The office. A three-man team now—me, Vess, and Kei.
Kei's been here a long... long time. Vess only joined about a week ago.
The kid's strong. I'll give him that. Most rookies would've bailed after their first encounter with a distortion—those things warp your mind. But Vess stayed.
That surprised me.
You'd think he was a coward for groveling on the floor, but it's actually the opposite. That distortion—just being near it can fry your brain. Most people end up twitching, mumbling one word over and over until they die. Brain-dead puppets.
But he didn't. He endured it.
…
I walked past the main room. Kei was there, as always. Half-slouched over the desk, pen in hand, eyes barely open.
Piles of paperwork surrounded him like barricades. He glanced up, gave me a lazy blink, then went right back to whatever contract he was processing.
A groan escaped him as he read one out loud.
"Please fix my washing machine. It broke. Reward… none. You will have my thanks…"
He scoffed. "Great. Just what do these people think Neutralizers do...?"
I chuckled. Same old Kei. Sleepy, snarky, but always grinding.
He's one of the only friends I have left.

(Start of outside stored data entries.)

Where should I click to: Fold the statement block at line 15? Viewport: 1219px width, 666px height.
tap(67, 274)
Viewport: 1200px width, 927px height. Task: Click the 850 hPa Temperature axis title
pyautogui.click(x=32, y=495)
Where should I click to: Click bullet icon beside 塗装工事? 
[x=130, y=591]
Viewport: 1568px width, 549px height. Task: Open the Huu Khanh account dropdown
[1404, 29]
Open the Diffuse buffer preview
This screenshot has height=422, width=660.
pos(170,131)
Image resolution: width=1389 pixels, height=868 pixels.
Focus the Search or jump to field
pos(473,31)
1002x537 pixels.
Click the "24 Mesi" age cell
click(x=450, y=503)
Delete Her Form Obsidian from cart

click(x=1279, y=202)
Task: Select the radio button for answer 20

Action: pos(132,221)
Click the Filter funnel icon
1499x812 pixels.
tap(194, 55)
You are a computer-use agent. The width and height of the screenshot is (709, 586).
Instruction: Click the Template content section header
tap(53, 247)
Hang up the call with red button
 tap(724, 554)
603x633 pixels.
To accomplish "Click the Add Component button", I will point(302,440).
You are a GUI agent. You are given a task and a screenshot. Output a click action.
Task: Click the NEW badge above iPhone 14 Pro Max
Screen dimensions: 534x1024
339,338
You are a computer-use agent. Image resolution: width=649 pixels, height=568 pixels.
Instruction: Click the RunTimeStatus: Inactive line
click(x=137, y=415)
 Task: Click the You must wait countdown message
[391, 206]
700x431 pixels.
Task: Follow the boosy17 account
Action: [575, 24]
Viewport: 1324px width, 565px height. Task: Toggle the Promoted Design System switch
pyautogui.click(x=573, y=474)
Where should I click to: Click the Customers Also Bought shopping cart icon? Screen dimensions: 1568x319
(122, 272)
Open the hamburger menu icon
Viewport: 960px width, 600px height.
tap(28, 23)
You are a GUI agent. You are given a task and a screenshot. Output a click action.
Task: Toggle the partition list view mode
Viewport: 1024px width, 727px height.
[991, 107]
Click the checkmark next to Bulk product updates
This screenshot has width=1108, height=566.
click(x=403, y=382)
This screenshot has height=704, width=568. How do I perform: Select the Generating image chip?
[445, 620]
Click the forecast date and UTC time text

"What's with him? Why's he so gloomy all the time?" Vess remarked as he stood next to me.
"...Believe it or not." I say, continuing on with:
"Kei used to smile alot more. Back when... there were more than the three of us."
"Oh." Vess said, a look of realization dawning on his face as he stared at Kei and back at me.
It seems there was a mutual understanding between us... for now.
…
"This city isn't as bad as it seems."
"The hell is this about now? Where did this come from, old man?" Vess asked as he looked at me with a side eye.
"Just.. trying to make small talk."
"Whatever. Go ahead."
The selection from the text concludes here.